Former Palo Alto IT Admin in Insider Trading Charges

A former IT administrator at Palo Alto Networks and four others have been charged with insider trading, in a three-year conspiracy said to have netted them over $7 million in profits.

According to a complaint filed by the SEC, Janardhan Nellore used his IT credentials and work contacts to access confidential information about his former employer’s financial performance and quarterly earnings.

He then allegedly traded Palo Alto Networks shares based on that information, and tipped off four friends: Sivannarayana Barama, Ganapathi Kunadharaju, Saber Hussain, and Prasad Malempati.
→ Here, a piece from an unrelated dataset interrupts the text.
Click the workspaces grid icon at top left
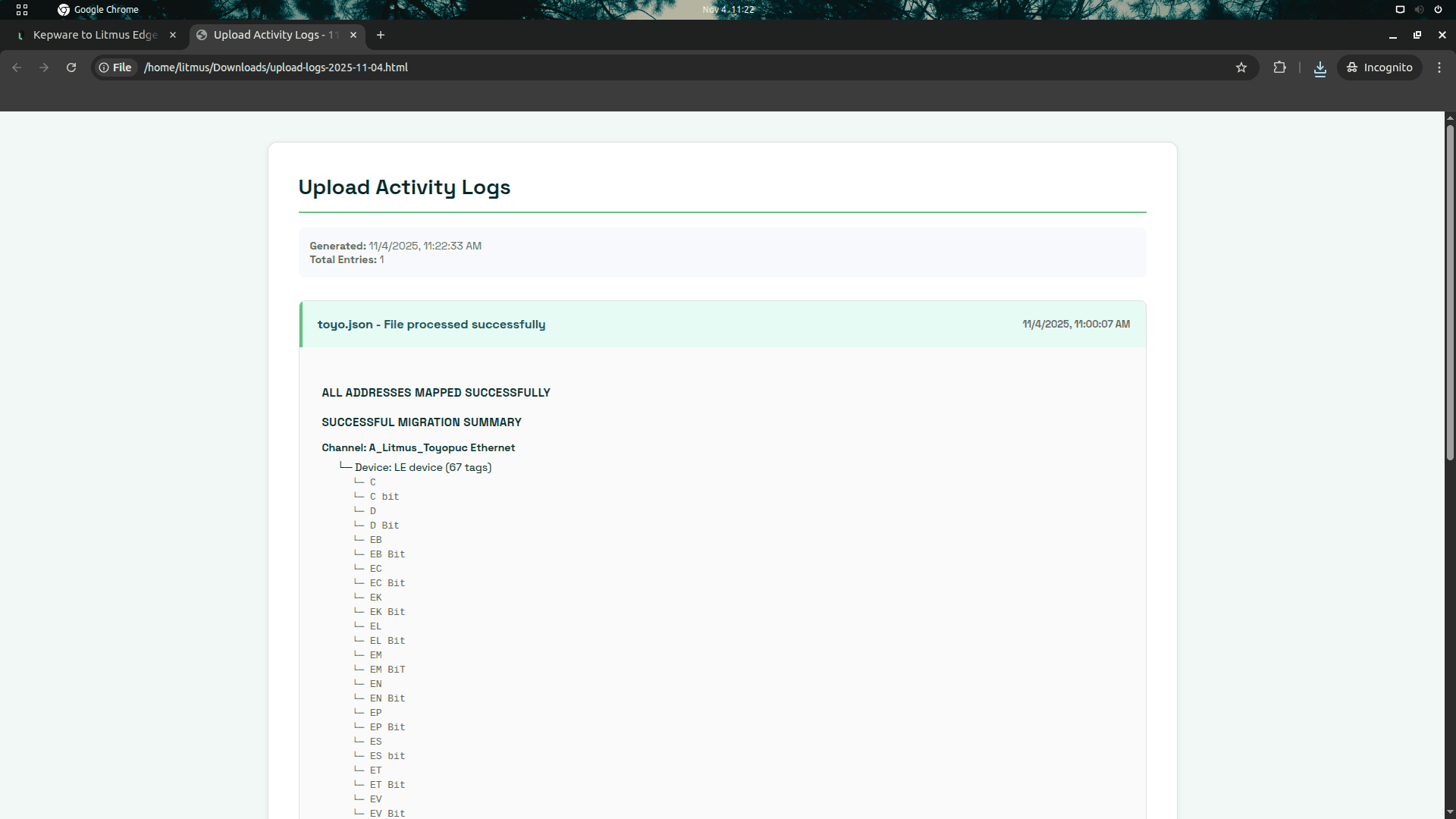The height and width of the screenshot is (819, 1456). (22, 10)
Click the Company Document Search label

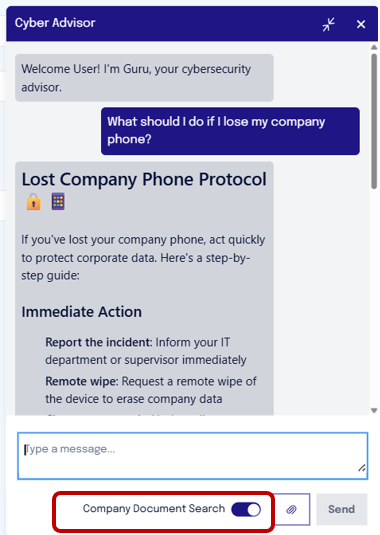click(x=154, y=508)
To cover up the scam, he is alleged to have told the group to use the code word “baby” to refer to the technology company’s stock. It’s also claimed that some of the group kicked back profits to Nellore in small sums to avoid scrutiny.

Nellore is said to have bought one-way tickets to India for himself and his family following an interview with the FBI, and was arrested at the airport. Reports suggest the group made over $7 million from insider trading activity that ran from 2015 to 2018.

“As alleged in our complaint, Nellore and his friends exploited Nellore’s access to valuable earnings information and attempted to hide their misconduct using code words and carefully tailored cash withdrawals,” said Erin Schneider, director of the SEC’s San Francisco Regional Office. “This case highlights our use of enhanced data analysis tools to spot suspicious trading patterns and identify the traders behind them.”  

Nellore and Barama are also the subject of criminal charges issued by the US Attorney’s Office for the Northern District of California.

Insider trading is increasingly facilitated by unauthorized IT access to digital information. In January this year, two Ukrainian nationals were charged with hacking the SEC’s Electronic Data Gathering, Analysis and Retrieval (EDGAR) system, which stores documents related to company disclosures including test filings made before announcements go public.

They then allegedly sold this information to insider traders, making over $4 million in the process.